What can we learn from our fellow investors?
Our Data & Analytics team is dedicated to finding trends that help inform how we build Sharesies—and deliver value to investors. See some of our recent insights into investor behaviours and their outcomes.
In the Data & Analytics team at Sharesies, we get to use a range of analytical techniques and tools to explore our data every day and turn that into something valuable for both our teams and investors.
In this blog, we’ll delve into the data to share some key learnings from our community of over half a million investors—including their investing strategies and how their Portfolios have fared in recent times.
Getting started during a dip
Looking at current Portfolio returns by the date an investor joined Sharesies, investors who joined during periods of economic downturn have relatively better current returns.
We saw this in January 2019 when there was some scepticism over growth, in March-April 2020 when the share markets dipped due to the impacts of COVID-19, and in April 2022 as the war in Ukraine began to affect markets globally.
For example, investors who joined in the last market dip driven by COVID-19 (March 2020) are doing relatively well, with average simple returns* sitting 10.8 percentage points higher than those who joined once the markets had bounced back in June 2020.
Investors who’ve joined Sharesies since April are also seeing comparatively higher returns. This could be because they started investing when the share market had taken a dip—and, therefore, when share prices were lower. Of course, specific investments and performance must be factored in—but this is a notable trend.
Investing a little, regularly
Looking at investor behaviour, our group of ‘habitual investors’ (who invest in regular cycles and in the same or similar investments) seem to perform best, even through periods of uncertainty this month—performing around 4 percentage points better than those who invest casually.
Habitual investors appear to be pursuing a dollar-cost-averaging approach and investing consistently while markets are down—meaning they could benefit from future potential upward swings in the market. While we don’t know what will happen in the future, and the reverse could also happen if an investment continues to lose some or all of its value, long-term history has shown that overall markets do recover.

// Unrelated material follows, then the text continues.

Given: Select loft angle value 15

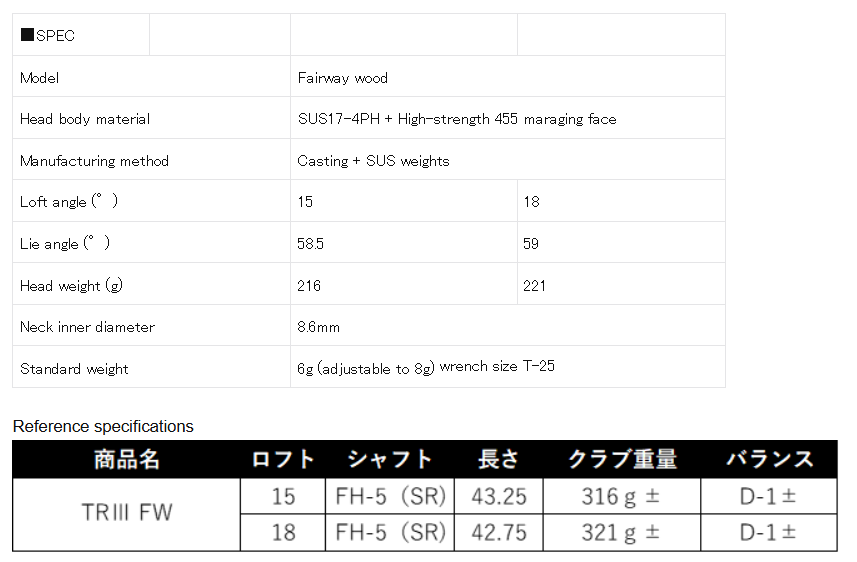Looking at the screenshot, I should tap(305, 202).
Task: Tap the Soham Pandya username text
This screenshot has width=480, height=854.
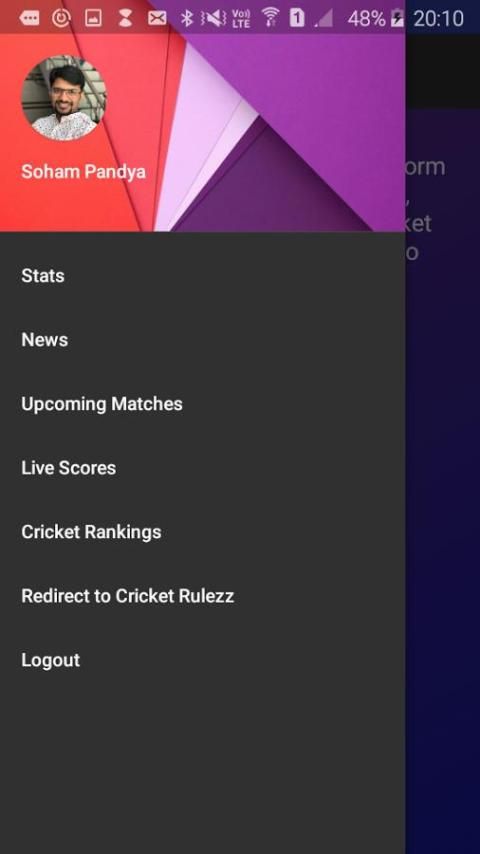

Investors should always do their due diligence, review their Portfolios, and adapt their strategies with new information, but having a core set of things to invest in regularly seems to have benefited a number of our investors.
Diversification as a method of defence
This year, we also saw a shifting preference for many of our investors who had primarily focused on a few popular big-name brands to include more defensive-type stocks, exchange-traded funds (ETFs), and managed funds in their Portfolio. This is consistent with what others are observing in the market.
The following visual shows two fictional Portfolios, which are an approximate example of what we sometimes see on Sharesies. Both investors began investing in the March 2020 COVID dip, and both invest $100 a month.*Visual is for example purposes only and not indicative of future market or investment performance. It shows the period from April 2020 to October 2022. Contributions to the "Concentrated portfolio" are evenly split across 3 commonly bought companies on Sharesies. 75% of contributions to the "Diversified portfolio" are evenly split across 5 commonly bought EFTs on Sharesies, and 25% of contributions are evenly split across 5 commonly bought companies on Sharesies. Meme stocks have been excluded.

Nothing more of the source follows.